Date: Fri, 24 Jun 2005 23:01:50 +0200
User-agent: Gnus/5.11 (Gnus v5.11) Emacs/22.0.50 (gnu/linux)

Eli Zaretskii <address@hidden> writes:

>> From: address@hidden (=?iso-8859-1?Q?Ga=EBtan?= LEURENT)
>> Date: Fri, 24 Jun 2005 17:07:57 +0200
>> 
>> >    * fileio.c (Frename_file): Preserve owner and group, if possible,
>> >    when copying.
>> 
>> This is done with a call to chown, and I think this is a source of
>> race-conditions, like the one that was recently discovered in bzip2
>> (someone could have replaced the file by a link to another file between
>> Fcopy_file and chown).
>
> So?  What problems would that cause, except defeating the call to
> chown itself?  Previous versions of Emacs didn't call chown at all, so
> how is the current version worse?
>
> It's possible that this race condition is harmful in the context of
> bzip2, but that doesn't necessarily mean it's as harmful in Emacs.
>
>> I believe we should use fchown instead.
>
> Only if the danger is real, IMHO: fchown requires that we open the
> file, which is expensive.  If we go that way, we might as well check
> if we are root, and only open the file and call fchown if we are: no
> need to punish mere mortals if we know in advance the call will fail
> for them anyway.
>
>> In fileio.c there is also a call to chmod in copy-file which seem to
>> suffer the same problem. This one is also in emacs 21.4.
>
> Yeah, and many versions before that.
>
> Anyway, how portable are fchown and fchmod?  If not all platforms
> support them, we shouldn't introduce them without an Autoconf test.

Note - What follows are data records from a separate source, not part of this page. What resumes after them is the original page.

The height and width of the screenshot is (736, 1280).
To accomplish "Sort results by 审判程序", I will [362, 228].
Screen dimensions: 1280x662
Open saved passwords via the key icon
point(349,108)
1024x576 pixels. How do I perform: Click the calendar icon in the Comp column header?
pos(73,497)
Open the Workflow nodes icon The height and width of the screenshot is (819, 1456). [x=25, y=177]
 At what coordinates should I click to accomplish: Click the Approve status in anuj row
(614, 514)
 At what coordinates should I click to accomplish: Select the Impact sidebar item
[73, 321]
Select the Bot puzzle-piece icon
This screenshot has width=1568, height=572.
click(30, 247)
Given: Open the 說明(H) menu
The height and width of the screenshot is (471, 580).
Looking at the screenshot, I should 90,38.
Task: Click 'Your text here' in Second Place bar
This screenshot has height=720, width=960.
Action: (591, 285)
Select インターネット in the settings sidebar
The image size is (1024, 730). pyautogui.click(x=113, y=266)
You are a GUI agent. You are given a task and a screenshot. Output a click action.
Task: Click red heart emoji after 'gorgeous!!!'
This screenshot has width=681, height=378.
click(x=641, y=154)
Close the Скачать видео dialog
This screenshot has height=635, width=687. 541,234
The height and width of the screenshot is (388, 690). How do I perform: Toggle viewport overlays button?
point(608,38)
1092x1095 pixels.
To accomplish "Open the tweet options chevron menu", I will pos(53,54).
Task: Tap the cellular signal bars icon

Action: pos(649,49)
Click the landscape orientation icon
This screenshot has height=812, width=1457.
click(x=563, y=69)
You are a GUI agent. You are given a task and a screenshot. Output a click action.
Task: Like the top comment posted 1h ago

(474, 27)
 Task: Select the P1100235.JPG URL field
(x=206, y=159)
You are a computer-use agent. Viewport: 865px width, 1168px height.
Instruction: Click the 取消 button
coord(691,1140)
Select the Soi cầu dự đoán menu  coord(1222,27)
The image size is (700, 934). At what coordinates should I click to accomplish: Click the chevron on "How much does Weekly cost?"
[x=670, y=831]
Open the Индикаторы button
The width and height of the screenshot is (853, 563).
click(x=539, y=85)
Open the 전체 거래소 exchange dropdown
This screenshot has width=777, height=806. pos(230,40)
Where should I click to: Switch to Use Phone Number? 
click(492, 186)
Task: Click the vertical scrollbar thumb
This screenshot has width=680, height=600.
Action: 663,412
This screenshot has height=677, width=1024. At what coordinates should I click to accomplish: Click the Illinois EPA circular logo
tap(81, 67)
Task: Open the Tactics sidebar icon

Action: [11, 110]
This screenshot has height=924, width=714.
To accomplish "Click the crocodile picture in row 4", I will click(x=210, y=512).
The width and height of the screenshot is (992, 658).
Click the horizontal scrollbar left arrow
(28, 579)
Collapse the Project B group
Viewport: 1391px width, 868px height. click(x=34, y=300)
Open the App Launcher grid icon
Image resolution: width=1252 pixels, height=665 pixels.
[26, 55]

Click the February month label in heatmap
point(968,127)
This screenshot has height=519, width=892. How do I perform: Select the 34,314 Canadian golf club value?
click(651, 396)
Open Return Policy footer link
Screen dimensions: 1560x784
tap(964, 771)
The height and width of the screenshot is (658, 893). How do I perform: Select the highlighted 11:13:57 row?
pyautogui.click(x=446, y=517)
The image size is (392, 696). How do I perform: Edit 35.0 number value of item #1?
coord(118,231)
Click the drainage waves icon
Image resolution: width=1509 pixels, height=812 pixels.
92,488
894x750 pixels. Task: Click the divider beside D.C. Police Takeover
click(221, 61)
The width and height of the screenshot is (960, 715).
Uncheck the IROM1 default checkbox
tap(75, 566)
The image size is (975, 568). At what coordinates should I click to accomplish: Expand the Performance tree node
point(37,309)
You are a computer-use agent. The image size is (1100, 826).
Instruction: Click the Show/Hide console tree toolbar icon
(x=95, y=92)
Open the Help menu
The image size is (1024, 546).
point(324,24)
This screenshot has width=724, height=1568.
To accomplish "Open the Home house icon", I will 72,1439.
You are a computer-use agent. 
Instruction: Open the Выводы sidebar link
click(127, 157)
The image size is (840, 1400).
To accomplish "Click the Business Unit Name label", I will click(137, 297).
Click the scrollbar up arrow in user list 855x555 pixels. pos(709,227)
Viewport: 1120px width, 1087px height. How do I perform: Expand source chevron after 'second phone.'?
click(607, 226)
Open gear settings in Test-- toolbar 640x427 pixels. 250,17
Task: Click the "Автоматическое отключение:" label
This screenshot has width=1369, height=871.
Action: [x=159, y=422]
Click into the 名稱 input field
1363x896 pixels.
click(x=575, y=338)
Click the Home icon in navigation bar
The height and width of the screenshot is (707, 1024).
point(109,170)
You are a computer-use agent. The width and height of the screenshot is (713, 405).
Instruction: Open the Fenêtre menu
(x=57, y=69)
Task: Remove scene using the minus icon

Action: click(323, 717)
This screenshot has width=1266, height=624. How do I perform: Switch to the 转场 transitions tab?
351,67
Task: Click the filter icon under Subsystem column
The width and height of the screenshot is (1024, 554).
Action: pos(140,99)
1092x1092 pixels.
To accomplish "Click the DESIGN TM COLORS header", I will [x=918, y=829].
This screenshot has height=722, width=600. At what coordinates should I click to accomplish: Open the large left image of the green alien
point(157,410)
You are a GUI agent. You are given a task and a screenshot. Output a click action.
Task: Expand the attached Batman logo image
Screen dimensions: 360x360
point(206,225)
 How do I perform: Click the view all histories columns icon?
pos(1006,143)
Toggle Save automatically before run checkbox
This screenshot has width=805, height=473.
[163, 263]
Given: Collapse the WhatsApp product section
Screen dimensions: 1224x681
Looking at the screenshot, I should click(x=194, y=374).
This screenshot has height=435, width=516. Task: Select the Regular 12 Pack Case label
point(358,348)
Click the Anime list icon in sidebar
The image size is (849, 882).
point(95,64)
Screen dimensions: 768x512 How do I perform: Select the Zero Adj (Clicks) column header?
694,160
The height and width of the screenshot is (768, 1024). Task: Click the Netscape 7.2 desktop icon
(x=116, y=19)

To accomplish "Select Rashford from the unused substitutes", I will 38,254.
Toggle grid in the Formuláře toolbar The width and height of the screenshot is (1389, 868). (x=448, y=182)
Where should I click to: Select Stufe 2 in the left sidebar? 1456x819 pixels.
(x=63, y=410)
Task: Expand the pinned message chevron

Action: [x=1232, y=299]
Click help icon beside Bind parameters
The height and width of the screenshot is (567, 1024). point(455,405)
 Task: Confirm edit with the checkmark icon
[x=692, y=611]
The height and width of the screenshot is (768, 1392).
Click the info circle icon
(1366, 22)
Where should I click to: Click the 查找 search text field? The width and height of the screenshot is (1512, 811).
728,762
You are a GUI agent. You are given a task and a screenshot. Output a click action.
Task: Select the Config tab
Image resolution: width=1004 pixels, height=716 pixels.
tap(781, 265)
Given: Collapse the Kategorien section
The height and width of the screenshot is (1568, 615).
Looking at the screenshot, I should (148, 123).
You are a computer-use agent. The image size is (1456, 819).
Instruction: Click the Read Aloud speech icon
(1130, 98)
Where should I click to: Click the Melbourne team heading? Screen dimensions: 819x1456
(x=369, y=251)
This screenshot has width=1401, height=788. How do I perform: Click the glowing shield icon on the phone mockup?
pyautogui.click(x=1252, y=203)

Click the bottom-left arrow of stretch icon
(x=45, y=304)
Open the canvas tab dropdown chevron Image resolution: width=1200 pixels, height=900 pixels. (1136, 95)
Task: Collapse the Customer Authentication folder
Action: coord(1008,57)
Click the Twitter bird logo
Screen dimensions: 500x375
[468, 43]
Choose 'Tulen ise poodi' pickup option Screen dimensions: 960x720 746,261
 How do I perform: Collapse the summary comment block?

I fail to see the advantage of using chown, or using fopen and
fchown.  In both cases the file name can be changed to refer to
something else before the operation starts.

The only situation where fchown offers any advantage is where you
_already_ have a file open, like when you write the file after fopen,
and then change its permissions.

That is, the owner change must be accomplished in something like
write-region, or it is pointless.  As an isolated operation,
fopen/fchown offers no advantage whatsoever.

You could conceivable to fopen, followed by fstat, check that you are
not talking about a symbolic link, and only then to fchown, and this
would be safe against symlink attacks.

But apart from that, I see no specific advantage.